Obviously culling is needed, but answering this question may reduce the amount of culling needed to get great meat rabbit stock.

What is everyone's thoughts on this?


----------



## Four Winds Ranch (Nov 7, 2013)

I definatly look for a good litter size! (I would be on side with your 2nd point!)
The more kits born per litter is more money/meat produced faster and with less feed cost!


----------



## Bunnylady (Nov 7, 2013)

shan777 said:
			
		

> 2. that the litter size it came from is a clear indication of litter sizes you can expect


This is only true up to a point. Older animals aren't as fertile as younger ones, particularly older does.  If the animal in question came from a litter of 3, and the mother is barely 2 years old, it could be a problem. On the other hand, if the doe is 5, that she's still producing at that age is worth remarking on. If the breeder is keeping good records, s/he should be able to show you the production history of the parents, which would be a better indicator than the specific litter that particular rabbit came from.

▶ [REQUIRED WORK]
(A) Summarize the thread on rabbit litter size in two sentences.
(B) Rewrite the thread on rabbit litter size starting with "Obviously culling is" and going on through "thoughts on this?", replacing "culling" with "selection".
The lines that come after the thread on rabbit litter size have no connection to it.

▶ [RECORDED INFORMATION]
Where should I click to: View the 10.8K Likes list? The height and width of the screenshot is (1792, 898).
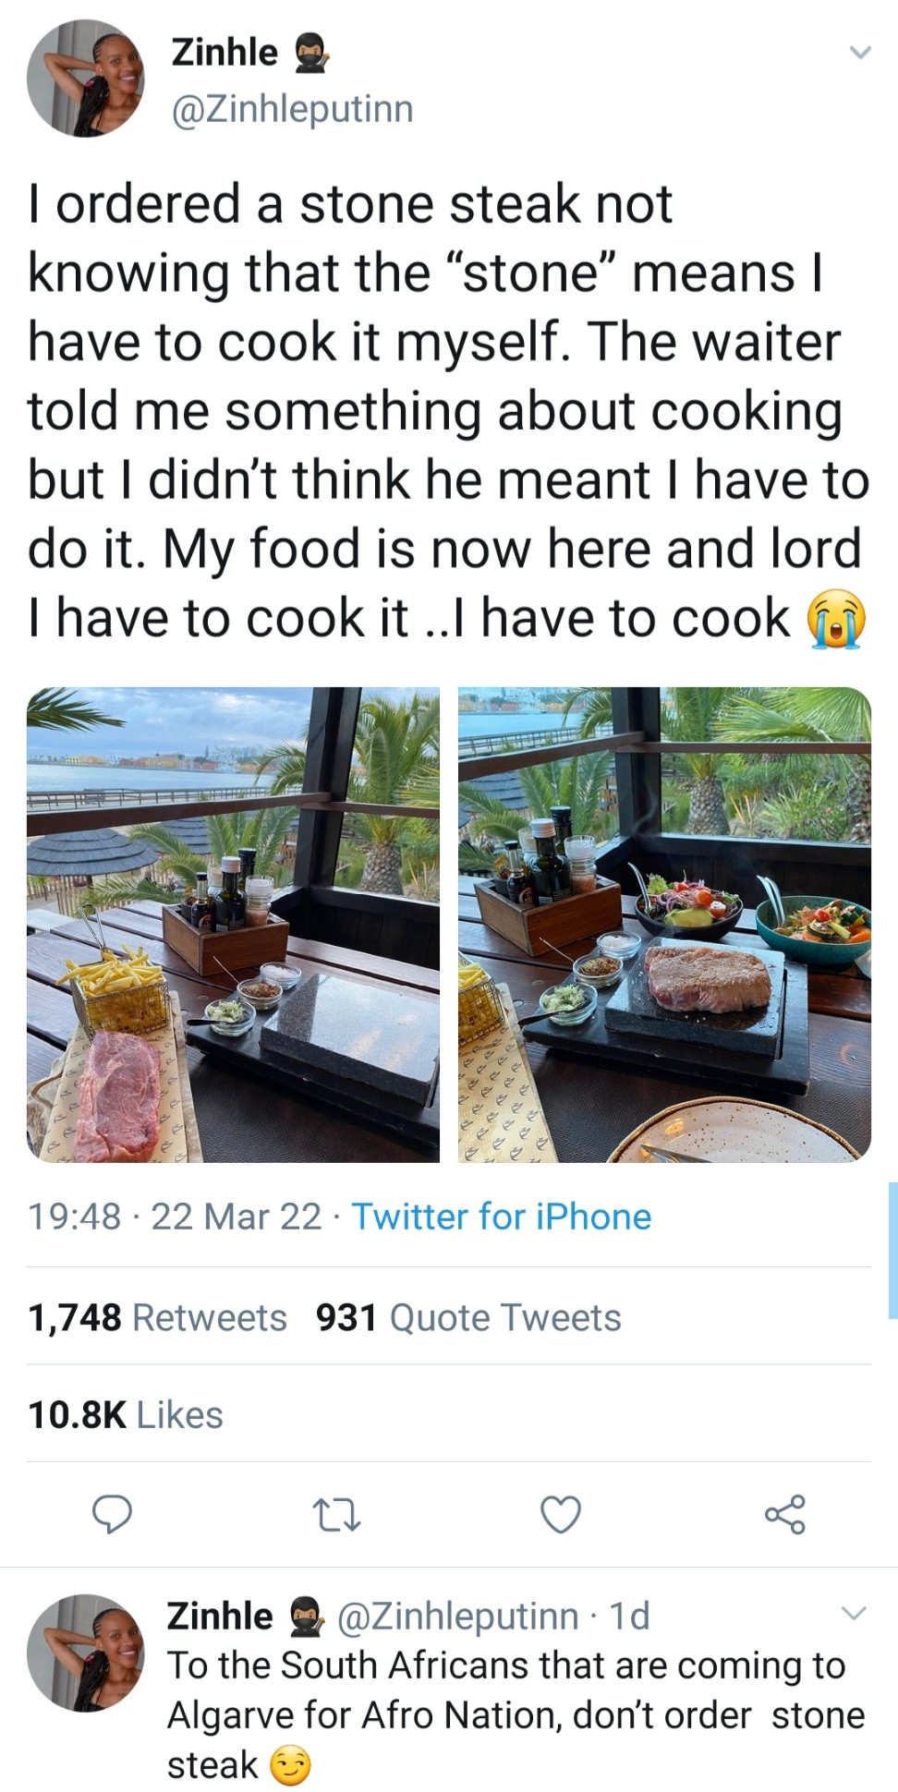[x=126, y=1414]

▶ [RESULTS BY TASK]
(A) Four Winds Ranch looks for a good litter size when choosing meat rabbit stock, because more kits per litter means more money and meat produced faster with less feed cost. Bunnylady says the litter an animal came from predicts the litter sizes you can expect only up to a point, since older does are less fertile, and the parents' production history from a breeder's records is a better indicator.

(B)
Obviously selection is needed, but answering this question may reduce the amount of selection needed to get great meat rabbit stock.

What is everyone's thoughts on this?